本文の「すっかりと陽気も秋めいて過ご」から「れているところではあります。」までの部分を、「キャンプ」を「ハイキング」に置き換えて書き直してください。

本文:
....

多くのTシャツの主な素材である「コットン」生産に欠かせない綿花栽培
こんにちは!スタッフbです。
すっかりと陽気も秋めいて過ごしやすくなり、これから紅葉を楽しんだり山へキャンプに行ったりと、寒くなる前に色々と出かけたくなる季節です。スタッフbは季節関係なく出かけたい派ですけどね・・・
2021年10月の執筆現在、緊急事態宣言も解除されたものの、まだまだコロナ禍である以上は、引続き感染予防対策はしっかりと行いたいところ。今回のコロナウィルスの感染拡大防止においては世界的な緊急課題であり、多少なりとも落ち着きを取り戻してはいますが、今後も一丸となって取り組まなければならない試練ではないでしょうか?
それはさておき、最近は何かと世界的な環境保全の取り組みが話題となっております。
脱炭素を標榜する「カーボンニュートラル」をはじめ、地球環境保護の観点から、様々な業種で多彩な取り組みが行われているところではあります。
まぁ、皆さんも電気自動車などはよく耳にするかと思いますので、排気ガスCO2の排出量を減らせば、地球温暖化を抑止する要因になることはご存じかと思いますが、実はTシャツ業界にも世界的に問題となっており、今すぐ取り組むべく改善課題があるのです。

....

表示データ:
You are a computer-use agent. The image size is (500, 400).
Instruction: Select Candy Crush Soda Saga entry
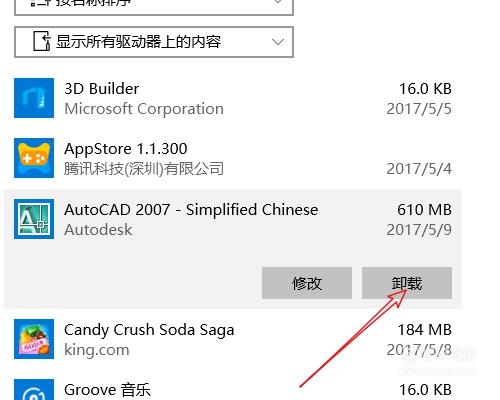tap(233, 339)
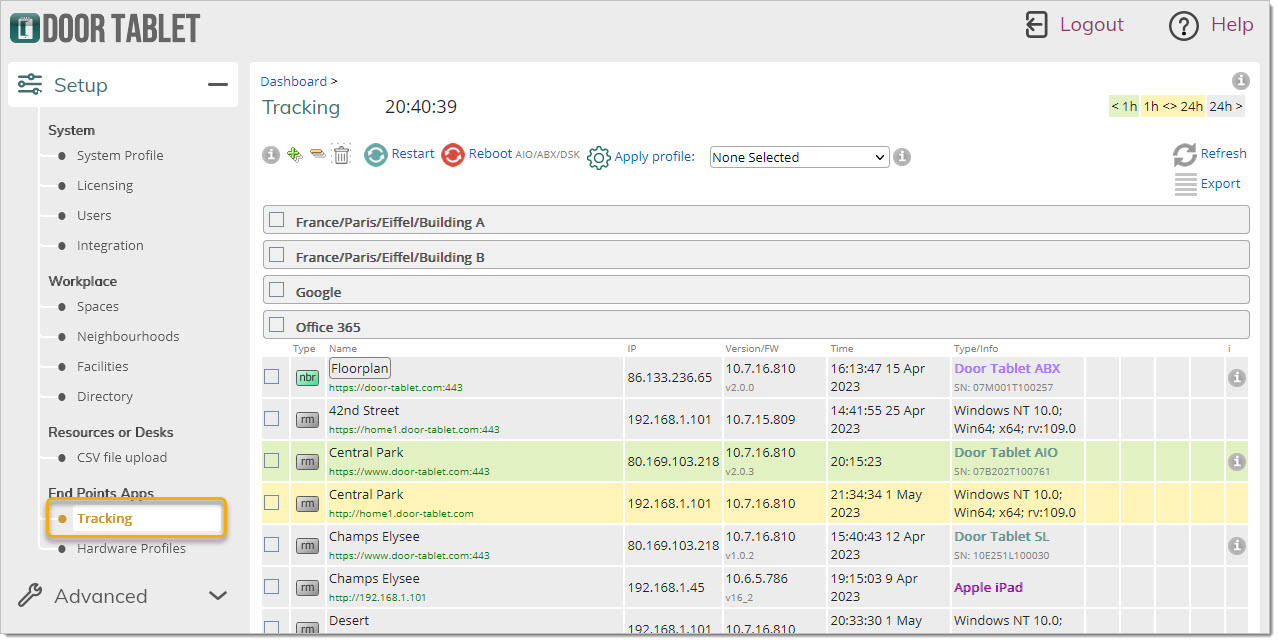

....

正解:
すっかりと陽気も秋めいて過ごしやすくなり、これから紅葉を楽しんだり山へハイキングに行ったりと、寒くなる前に色々と出かけたくなる季節です。スタッフbは季節関係なく出かけたい派ですけどね・・・
2021年10月の執筆現在、緊急事態宣言も解除されたものの、まだまだコロナ禍である以上は、引続き感染予防対策はしっかりと行いたいところ。今回のコロナウィルスの感染拡大防止においては世界的な緊急課題であり、多少なりとも落ち着きを取り戻してはいますが、今後も一丸となって取り組まなければならない試練ではないでしょうか?
それはさておき、最近は何かと世界的な環境保全の取り組みが話題となっております。
脱炭素を標榜する「カーボンニュートラル」をはじめ、地球環境保護の観点から、様々な業種で多彩な取り組みが行われているところではあります。